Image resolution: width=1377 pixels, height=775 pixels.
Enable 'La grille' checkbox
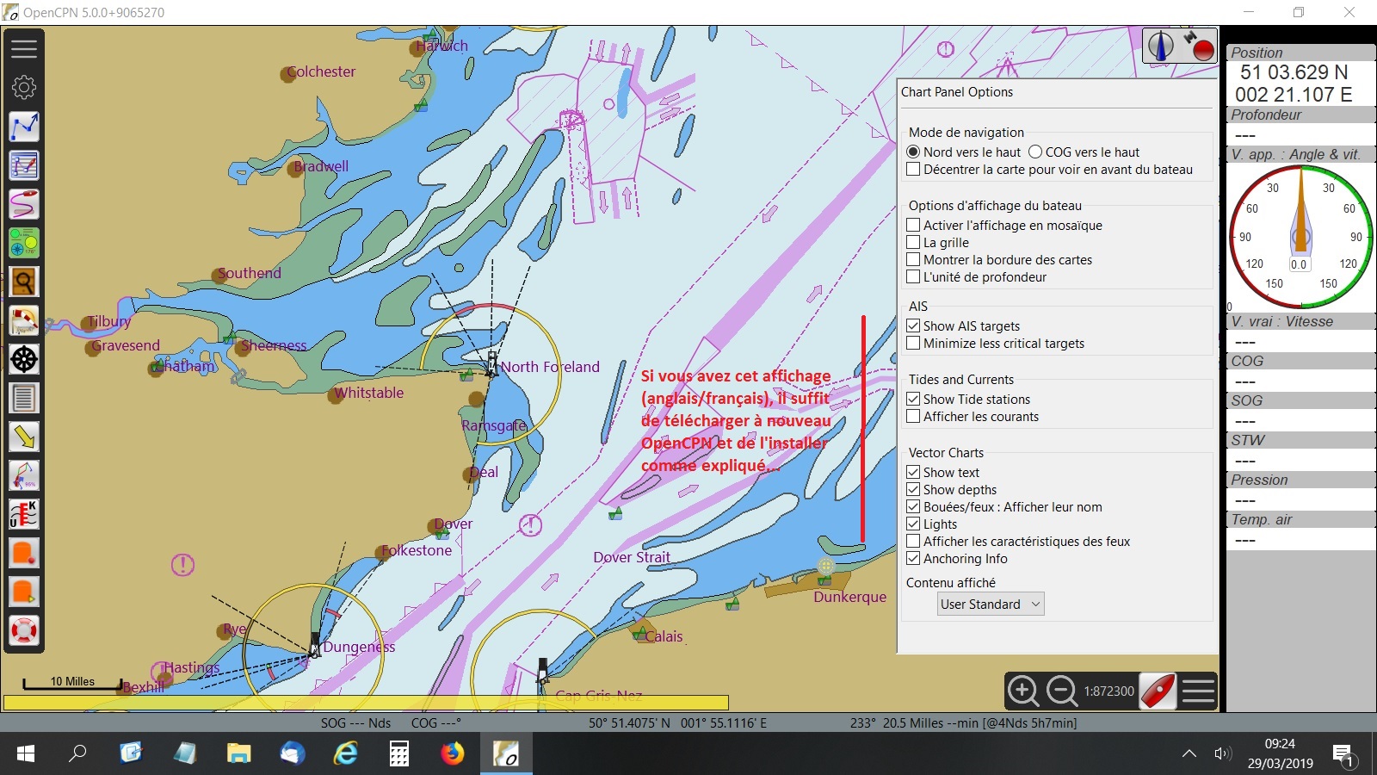(914, 243)
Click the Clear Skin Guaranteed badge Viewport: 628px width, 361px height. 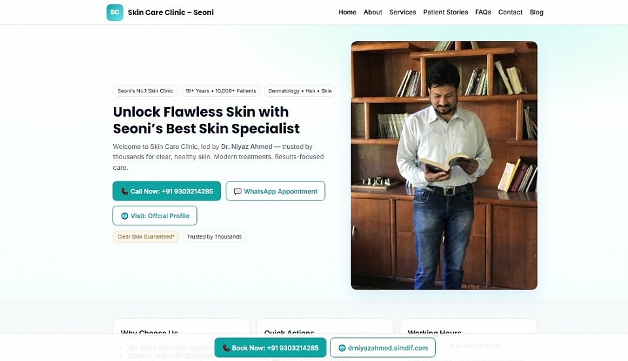pos(146,237)
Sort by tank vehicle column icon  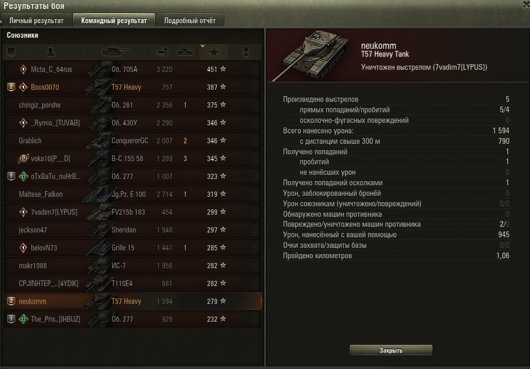click(115, 52)
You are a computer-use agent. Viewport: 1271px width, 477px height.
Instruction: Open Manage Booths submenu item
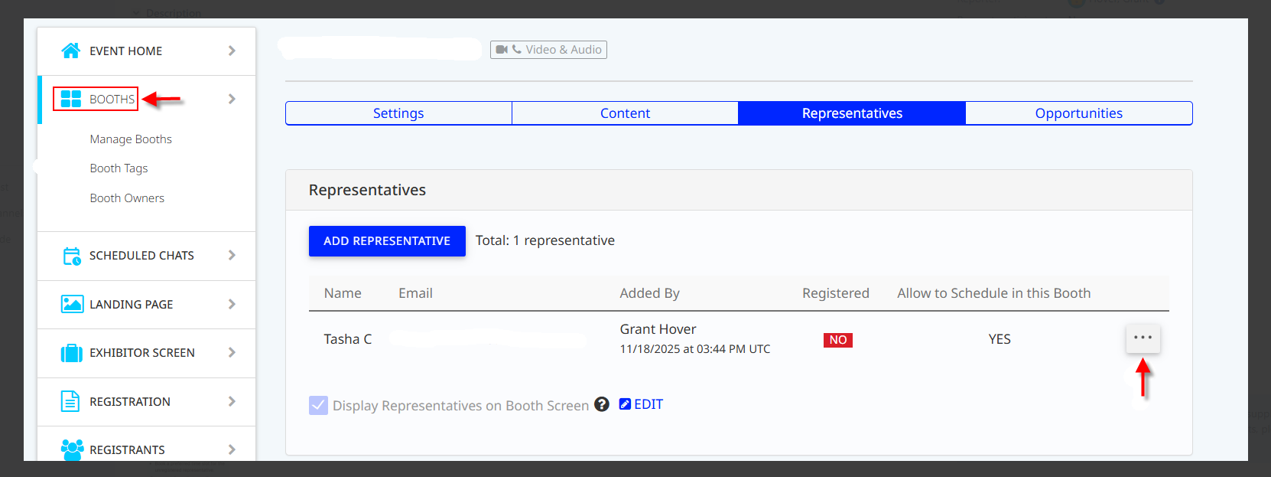pyautogui.click(x=131, y=139)
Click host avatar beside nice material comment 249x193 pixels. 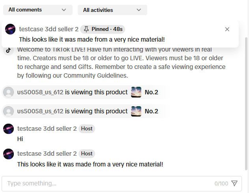click(x=9, y=154)
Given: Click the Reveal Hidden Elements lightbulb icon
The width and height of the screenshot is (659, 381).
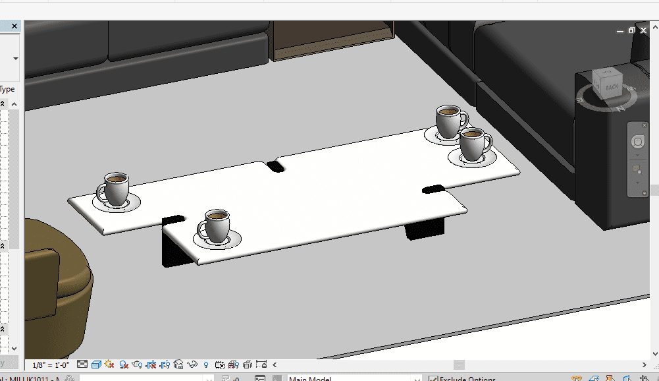Looking at the screenshot, I should click(206, 364).
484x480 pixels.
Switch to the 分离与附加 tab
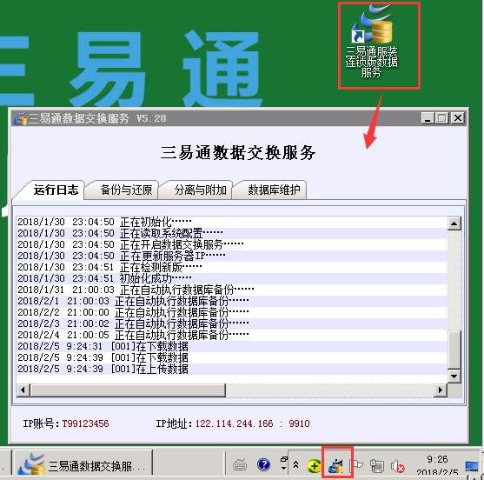pos(201,190)
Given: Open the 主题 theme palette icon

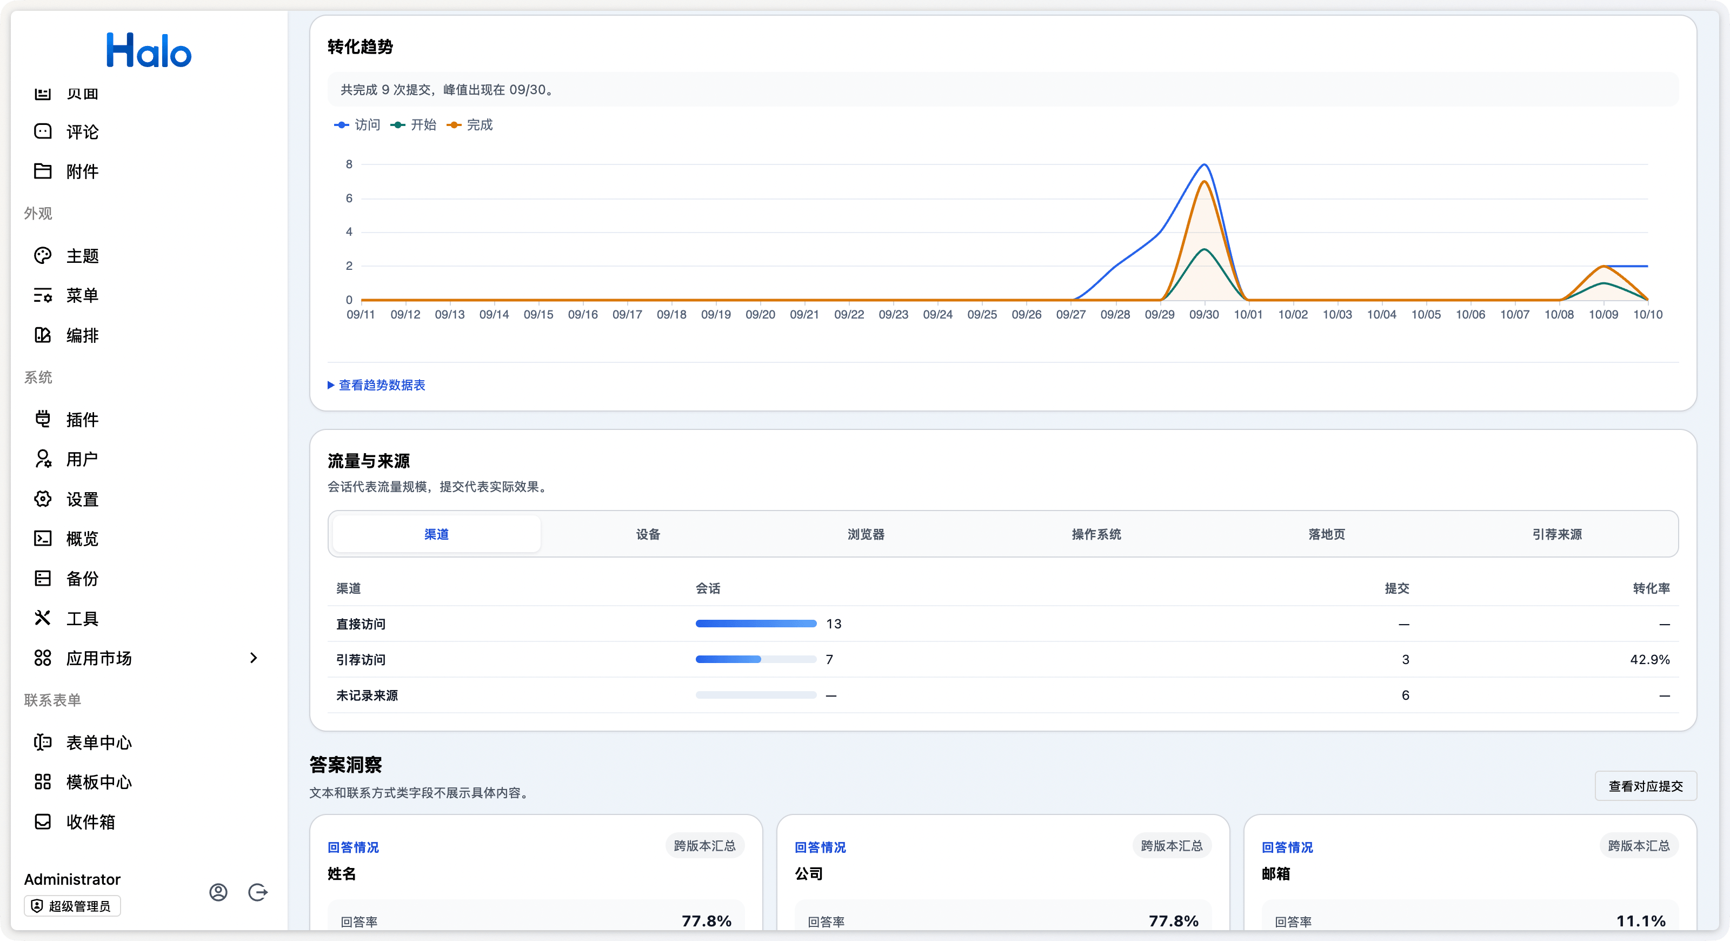Looking at the screenshot, I should click(x=42, y=255).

▶ **Task directions**
Skip the pictures. Return exactly the lines from the one containing "484x480 pixels." through the end of the data above, both included, and nothing besides.

▶ **Exercise solution**
484x480 pixels.
Switch to the 分离与附加 tab
pos(201,190)
Given: Open the 主题 theme palette icon

Looking at the screenshot, I should click(x=42, y=255).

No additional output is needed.